The closed mode of economic management was increasingly blurred since the country opened up and began to integrate, especially from 2007 when Vietnam became a member of the World Trade Organization. However, the country’s economic potential was minimal at that time, lacking everything except cheap labour. Economic independence and deep participation in the global economy after 2007 was about trying to attract foreign investment and perform export processing as much as possible.
In the global production chain of research and development, design, production, and distribution, Vietnam got involved in the production stage through cheap processing with low added value and no voice in the global production-distribution chain.

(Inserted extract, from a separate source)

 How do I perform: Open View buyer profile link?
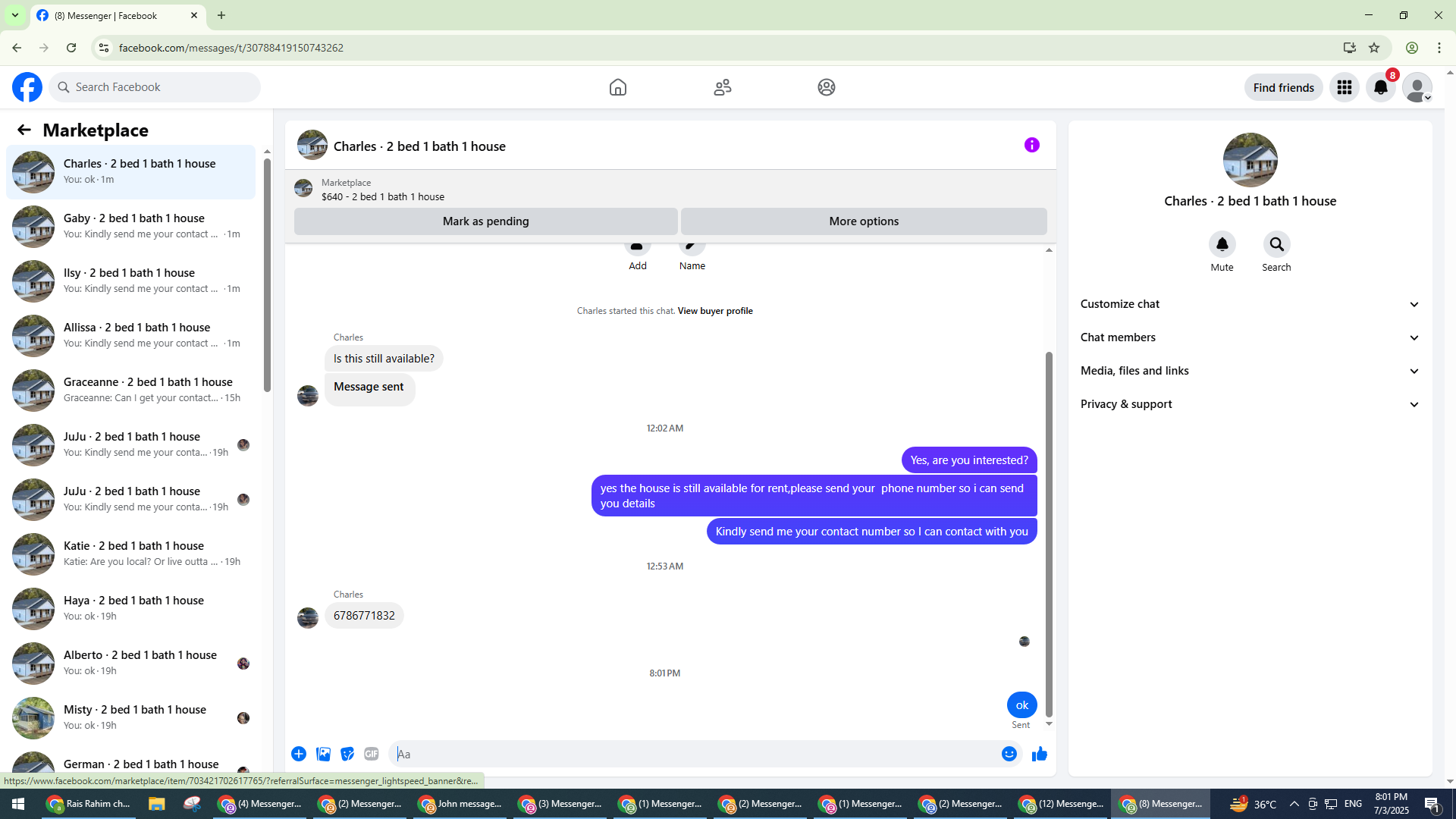(x=714, y=311)
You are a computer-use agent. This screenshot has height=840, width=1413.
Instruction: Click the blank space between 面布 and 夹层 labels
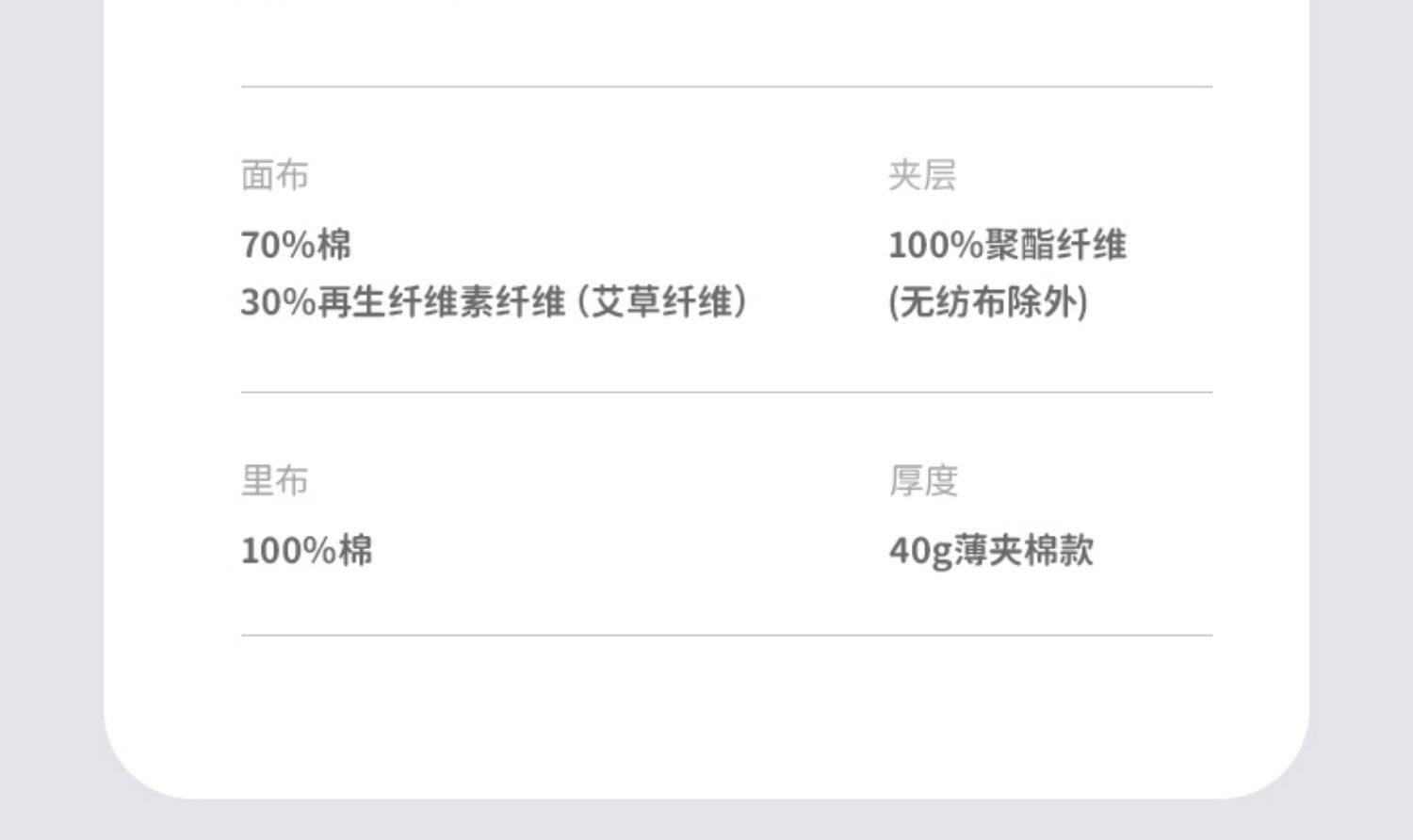point(593,175)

Leveraging fast, stable and sustainable economic development, Vietnam’s position has been steadily affirmed on the global map. The connotations of independence, self-reliance and integration are now closely associated with proactive and extensive integration while assuring substantiality and efficiency.
Vietnam no longer waits for processing orders but actively participates in the design stage, research and development, and distribution.
The country calls on foreign-invested enterprises, particularly large corporations, to invest extensively in the global production chain instead of just placing processing and assembling factories in Vietnam while other stages are carried out abroad.
How significant is the theme of building an independent, self-reliant economy in the current development landscape?
Prime Minister Pham Minh Chinh has often stressed the importance of building such a thing, embracing proactive international integration at many forums and conferences.
During the PM’s visit to the United States within the framework of the ASEAN-US Special Summit in May 2022, he reiterated his view of building an independent and self-reliant Vietnam before US scholars, politicians, and businesses, reaffirming that Vietnam will do its utmost to minimise the impact of external shocks in the integration process.
PM Chinh noted that Vietnam’s stance of building an independent and self-reliant economy, along with deep integration into the world economy, was mentioned by President Ho Chi Minh in his call to the United Nations in December 1946, when it was clearly stated that Vietnam was poised to implement an open-door policy and push up cooperation across the board.
How can we strengthen trust from investors and domestic and foreign businesses so that we can share the benefits and risks?
In a market economy, a prerequisite for people, investors, and businesses is that the state must ensure their interests and profits, meaning that it is necessary to craft a transparent business environment that protects the legitimate rights and interests of all. All regulations are not only codified, but must be constitutional.
Vietnam’s constitution has clearly expressed the view to protect the people and investors; everyone has the right to own legal income, savings, housing, living utensils, and production materials, as well as a capital contribution to enterprises or other economic organisations.
The state encourages and creates conditions for entrepreneurs, enterprises, individuals, and organisations to invest and run production and business. Lawful assets of individuals and organisations are protected by law. This is the socialist-oriented, market economy development path of independence and self-reliance.
How should the socialist-oriented market economy handle disputes like those with Tan Hoang Minh and Van Thinh Phat?
As far as I know, many investors came to the Ministry of Finance (MoF), asking it to mandate Tan Hoang Minh and Van Thinh Phat to make payments to investors that bought their bonds.
Standing in the position of the state management agency in charge of the bond market, the MoF must answer investors on whether these two enterprises issued bonds according to regulations. If it is compliant, this is a civil dispute between investors and businesses. The MoF then has no right to force businesses to pay or buy back bonds because bond transactions would have followed market rules.
How should we ensure such cases comply with the market and rule of law?
The MoF acts as an arbitrator to request enterprises to arrange money, including selling assets, to pay the investors as this fits their commitments when issuing bonds. The ministry asks companies to fulfil this request, simultaneously supervising the implementation and preventing asset dispersing to protect social order.
As for how the enterprises pay the debt, the schedule, and how much can be paid to investors and businesses, the MoF and other state management agencies will not intervene.
If either party violates the law, it will be tackled. As for the leadership of such enterprises, if they violate the law, they will be personally prosecuted and sentenced. A socialist-oriented market economy will neither criminalise economic relations nor civilise criminal relations.